## WHAT YOU SHOULD DO
Every entry must come back exactly as it was given.

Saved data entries
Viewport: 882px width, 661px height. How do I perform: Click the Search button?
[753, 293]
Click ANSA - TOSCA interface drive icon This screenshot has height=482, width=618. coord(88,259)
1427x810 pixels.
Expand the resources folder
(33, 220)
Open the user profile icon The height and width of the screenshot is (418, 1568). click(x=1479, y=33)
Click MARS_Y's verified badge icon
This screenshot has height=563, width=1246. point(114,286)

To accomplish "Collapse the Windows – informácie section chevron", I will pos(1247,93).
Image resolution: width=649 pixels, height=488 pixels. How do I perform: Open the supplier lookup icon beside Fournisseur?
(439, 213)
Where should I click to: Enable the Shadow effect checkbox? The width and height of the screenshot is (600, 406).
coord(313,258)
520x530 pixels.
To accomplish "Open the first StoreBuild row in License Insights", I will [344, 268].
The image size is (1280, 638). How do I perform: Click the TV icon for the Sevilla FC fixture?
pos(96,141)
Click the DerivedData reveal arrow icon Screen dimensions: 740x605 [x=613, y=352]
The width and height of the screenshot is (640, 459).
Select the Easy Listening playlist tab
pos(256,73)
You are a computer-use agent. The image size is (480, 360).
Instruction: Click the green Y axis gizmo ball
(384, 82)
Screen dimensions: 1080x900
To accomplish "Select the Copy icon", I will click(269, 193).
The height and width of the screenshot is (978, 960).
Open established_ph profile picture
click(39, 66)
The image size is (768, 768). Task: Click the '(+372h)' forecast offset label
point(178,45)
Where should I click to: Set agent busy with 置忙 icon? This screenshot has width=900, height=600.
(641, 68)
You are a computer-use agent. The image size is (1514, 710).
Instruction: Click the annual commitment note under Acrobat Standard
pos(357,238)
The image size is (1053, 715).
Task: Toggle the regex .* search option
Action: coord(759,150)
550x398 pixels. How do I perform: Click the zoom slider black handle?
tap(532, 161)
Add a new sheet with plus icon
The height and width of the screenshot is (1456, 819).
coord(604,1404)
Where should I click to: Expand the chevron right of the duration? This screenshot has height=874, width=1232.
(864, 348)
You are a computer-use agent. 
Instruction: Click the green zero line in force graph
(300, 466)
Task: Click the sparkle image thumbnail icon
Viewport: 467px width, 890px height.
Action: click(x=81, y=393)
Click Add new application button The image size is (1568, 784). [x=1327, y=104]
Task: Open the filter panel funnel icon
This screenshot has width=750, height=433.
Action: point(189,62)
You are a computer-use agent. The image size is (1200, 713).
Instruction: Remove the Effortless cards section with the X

## TASK OUTPUT
Viewport: 882px width, 661px height. How do I perform: Click the Search button?
[753, 293]
Click ANSA - TOSCA interface drive icon This screenshot has height=482, width=618. coord(88,259)
1427x810 pixels.
Expand the resources folder
(33, 220)
Open the user profile icon The height and width of the screenshot is (418, 1568). click(x=1479, y=33)
Click MARS_Y's verified badge icon
This screenshot has height=563, width=1246. point(114,286)

To accomplish "Collapse the Windows – informácie section chevron", I will pos(1247,93).
Image resolution: width=649 pixels, height=488 pixels. How do I perform: Open the supplier lookup icon beside Fournisseur?
(439, 213)
Where should I click to: Enable the Shadow effect checkbox? The width and height of the screenshot is (600, 406).
coord(313,258)
520x530 pixels.
To accomplish "Open the first StoreBuild row in License Insights", I will [344, 268].
The image size is (1280, 638). How do I perform: Click the TV icon for the Sevilla FC fixture?
pos(96,141)
Click the DerivedData reveal arrow icon Screen dimensions: 740x605 [x=613, y=352]
The width and height of the screenshot is (640, 459).
Select the Easy Listening playlist tab
pos(256,73)
You are a computer-use agent. The image size is (480, 360).
Instruction: Click the green Y axis gizmo ball
(384, 82)
Screen dimensions: 1080x900
To accomplish "Select the Copy icon", I will click(269, 193).
The height and width of the screenshot is (978, 960).
Open established_ph profile picture
click(39, 66)
The image size is (768, 768). Task: Click the '(+372h)' forecast offset label
point(178,45)
Where should I click to: Set agent busy with 置忙 icon? This screenshot has width=900, height=600.
(641, 68)
You are a computer-use agent. The image size is (1514, 710).
Instruction: Click the annual commitment note under Acrobat Standard
pos(357,238)
The image size is (1053, 715).
Task: Toggle the regex .* search option
Action: coord(759,150)
550x398 pixels. How do I perform: Click the zoom slider black handle?
tap(532, 161)
Add a new sheet with plus icon
The height and width of the screenshot is (1456, 819).
coord(604,1404)
Where should I click to: Expand the chevron right of the duration? This screenshot has height=874, width=1232.
(864, 348)
You are a computer-use agent. 
Instruction: Click the green zero line in force graph
(300, 466)
Task: Click the sparkle image thumbnail icon
Viewport: 467px width, 890px height.
Action: click(x=81, y=393)
Click Add new application button The image size is (1568, 784). [x=1327, y=104]
Task: Open the filter panel funnel icon
This screenshot has width=750, height=433.
Action: point(189,62)
You are a computer-use agent. The image size is (1200, 713).
Instruction: Remove the Effortless cards section with the X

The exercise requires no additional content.